● **Fragmento seleccionado**
┌──
Normalmente,
las civilizaciones son sistemas de organización humana muy inestables. Por lo
general, tienden a morir con relativa facilidad. La creencia moderna del
perpetuo avance de la civilización es una falsedad que carece de toda prueba
histórica. Este mito se desarrolló después de la revolución industrial como una
herramienta para el autoengaño y para justificar nuestros destructivos delirios
de grandeza.
El escritor inglés
Edward Gibbon en su muy debatido libro “El
decline y la caída del Imperio Romano “ expuso
una tesis muy interesante sobre la caída
del Imperio Romano. En resumen, él dijo que el declive moral del ciudadano romano promedio fue la causa
principal de la caída del Imperio.
Es
paradójico, que la civilización misma crea las condiciones para su propia destrucción. Paulatinamente, los avances sociales, técnicos
y materiales debilitaron moralmente a los
miembros del sistema. El
ciudadano romano perdió gradualmente ese
civismo que lo categorizo inicialmente.
El colapso del Imperio se debió al descuido de los mismos romanos. Una
vez que el ciudadano romano como individuo comenzó a extraer más del sistema de
lo que este aportaba al mismo era
cuestión de tiempo para que el conjunto se desquebrajara. Debido al consumo
exagerado y la poca producción real, el Imperio se volvió una estructura
inviable que se cayó por su propio peso.
└──
● **Datos de entrada**
┌──
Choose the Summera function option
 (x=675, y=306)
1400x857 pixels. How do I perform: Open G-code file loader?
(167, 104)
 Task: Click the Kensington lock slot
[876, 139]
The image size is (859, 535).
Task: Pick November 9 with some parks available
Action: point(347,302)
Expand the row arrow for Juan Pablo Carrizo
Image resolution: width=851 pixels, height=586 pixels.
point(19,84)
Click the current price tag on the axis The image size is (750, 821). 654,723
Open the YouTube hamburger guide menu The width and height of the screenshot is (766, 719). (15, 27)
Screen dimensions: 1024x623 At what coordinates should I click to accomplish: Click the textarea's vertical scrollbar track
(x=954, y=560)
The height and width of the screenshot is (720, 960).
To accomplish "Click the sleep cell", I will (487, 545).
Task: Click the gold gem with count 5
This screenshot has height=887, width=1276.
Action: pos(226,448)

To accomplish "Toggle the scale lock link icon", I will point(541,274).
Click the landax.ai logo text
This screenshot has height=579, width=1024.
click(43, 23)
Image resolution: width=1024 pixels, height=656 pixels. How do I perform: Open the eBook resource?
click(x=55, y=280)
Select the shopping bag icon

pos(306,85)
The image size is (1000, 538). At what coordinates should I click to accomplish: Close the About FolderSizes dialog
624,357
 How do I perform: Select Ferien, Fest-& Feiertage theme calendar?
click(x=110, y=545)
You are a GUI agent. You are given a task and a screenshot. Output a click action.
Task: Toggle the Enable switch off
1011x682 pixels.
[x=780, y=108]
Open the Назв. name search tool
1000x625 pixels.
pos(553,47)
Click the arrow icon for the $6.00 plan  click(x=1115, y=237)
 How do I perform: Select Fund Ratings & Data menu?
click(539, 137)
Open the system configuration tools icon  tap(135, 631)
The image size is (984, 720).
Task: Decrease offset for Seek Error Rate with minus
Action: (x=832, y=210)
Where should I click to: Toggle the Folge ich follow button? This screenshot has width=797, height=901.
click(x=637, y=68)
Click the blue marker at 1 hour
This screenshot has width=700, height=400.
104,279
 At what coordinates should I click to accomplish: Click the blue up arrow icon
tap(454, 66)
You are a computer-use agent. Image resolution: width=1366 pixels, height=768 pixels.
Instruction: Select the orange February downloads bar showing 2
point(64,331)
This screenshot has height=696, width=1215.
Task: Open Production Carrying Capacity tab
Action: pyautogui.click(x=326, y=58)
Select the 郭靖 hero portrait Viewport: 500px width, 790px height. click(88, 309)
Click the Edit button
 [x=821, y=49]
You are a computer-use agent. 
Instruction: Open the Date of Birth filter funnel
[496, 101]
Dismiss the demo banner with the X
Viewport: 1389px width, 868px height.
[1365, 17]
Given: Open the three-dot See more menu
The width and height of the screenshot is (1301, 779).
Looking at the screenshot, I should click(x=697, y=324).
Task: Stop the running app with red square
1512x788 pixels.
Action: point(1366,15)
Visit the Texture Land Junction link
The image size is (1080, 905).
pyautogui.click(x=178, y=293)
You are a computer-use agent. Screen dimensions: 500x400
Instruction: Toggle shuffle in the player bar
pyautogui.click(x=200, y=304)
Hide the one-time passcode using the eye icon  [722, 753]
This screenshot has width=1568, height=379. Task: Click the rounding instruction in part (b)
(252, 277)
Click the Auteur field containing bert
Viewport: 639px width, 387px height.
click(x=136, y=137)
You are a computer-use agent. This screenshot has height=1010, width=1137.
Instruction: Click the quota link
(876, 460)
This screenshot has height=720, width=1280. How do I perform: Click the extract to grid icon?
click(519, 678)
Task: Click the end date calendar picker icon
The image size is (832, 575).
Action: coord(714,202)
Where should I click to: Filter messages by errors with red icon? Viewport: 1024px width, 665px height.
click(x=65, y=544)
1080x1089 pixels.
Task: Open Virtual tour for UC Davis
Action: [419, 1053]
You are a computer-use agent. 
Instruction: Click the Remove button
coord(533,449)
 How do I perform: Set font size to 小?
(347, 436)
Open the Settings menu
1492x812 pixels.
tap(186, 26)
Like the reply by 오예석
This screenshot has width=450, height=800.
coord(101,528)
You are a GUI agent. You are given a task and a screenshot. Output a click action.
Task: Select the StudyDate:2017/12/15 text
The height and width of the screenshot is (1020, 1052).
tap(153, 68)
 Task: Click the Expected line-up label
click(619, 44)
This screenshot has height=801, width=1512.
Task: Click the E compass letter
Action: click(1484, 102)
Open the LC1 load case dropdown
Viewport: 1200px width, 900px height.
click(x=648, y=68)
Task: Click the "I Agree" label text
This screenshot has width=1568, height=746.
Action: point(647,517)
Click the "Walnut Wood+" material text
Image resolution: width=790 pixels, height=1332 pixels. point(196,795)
└──
● **Partes del ejercicio**
**a)** Responde estas preguntas sobre el texto acerca de la caída del Imperio Romano:
(i) ¿Después de qué acontecimiento se desarrolló el mito del perpetuo avance de la civilización?
(ii) ¿Cuál fue, según Edward Gibbon, la causa principal de la caída del Imperio?
(iii) ¿Qué dos factores volvieron al Imperio una estructura inviable?
**b)** Transcribe literalmente un tramo del texto sobre la caída del Imperio Romano: comienza en las palabras "El colapso del" y detente después de "su propio peso.".
**c)** Escribe cómo sigue el texto sobre la caída del Imperio Romano a partir de su última oración.

● **Respuestas**
**a)**
(i) Después de la revolución industrial.
(ii) El declive moral del ciudadano romano promedio.
(iii) El consumo exagerado y la poca producción real.

**b)**
El colapso del Imperio se debió al descuido de los mismos romanos. Una
vez que el ciudadano romano como individuo comenzó a extraer más del sistema de
lo que este aportaba al mismo era
cuestión de tiempo para que el conjunto se desquebrajara. Debido al consumo
exagerado y la poca producción real, el Imperio se volvió una estructura
inviable que se cayó por su propio peso.

**c)**
En contra de todo propositico de las masas, aunque inconcebible para la
época, el antiguo Imperio Romano, después de siglos de existencia, se derrumbó
debido a sus propias fallas internas.
A lo largo
de la historia, muchas civilizaciones
también han desaparecido. Por ejemplo, los
mayas de Mesoamérica, las antiguos habitantes de la isla de Pascua, los Anasazi
de la Norteamérica precolombina, y la Groenlandia noruega, entre muchas otras,
representan civilizaciones que han nacido, crecido, florecido y luego colapsado
como resultado de su propia estupidez. En realidad, aunque parezca sorprendente
este es un fenómeno muy frecuencia. Son muchas las civilizaciones que
han colapsado a través de la historia debido a razones similares. Parece ser
más la norma que la excepción.
El sistema actual no es otra cosa que un gigantesco tren desenfrenado aproximándose
al abismo. Las señales de alerta del
desastre están en todos lados. El planeta mismo está enfermando con síntomas
muy palpables debido a nuestro descuido.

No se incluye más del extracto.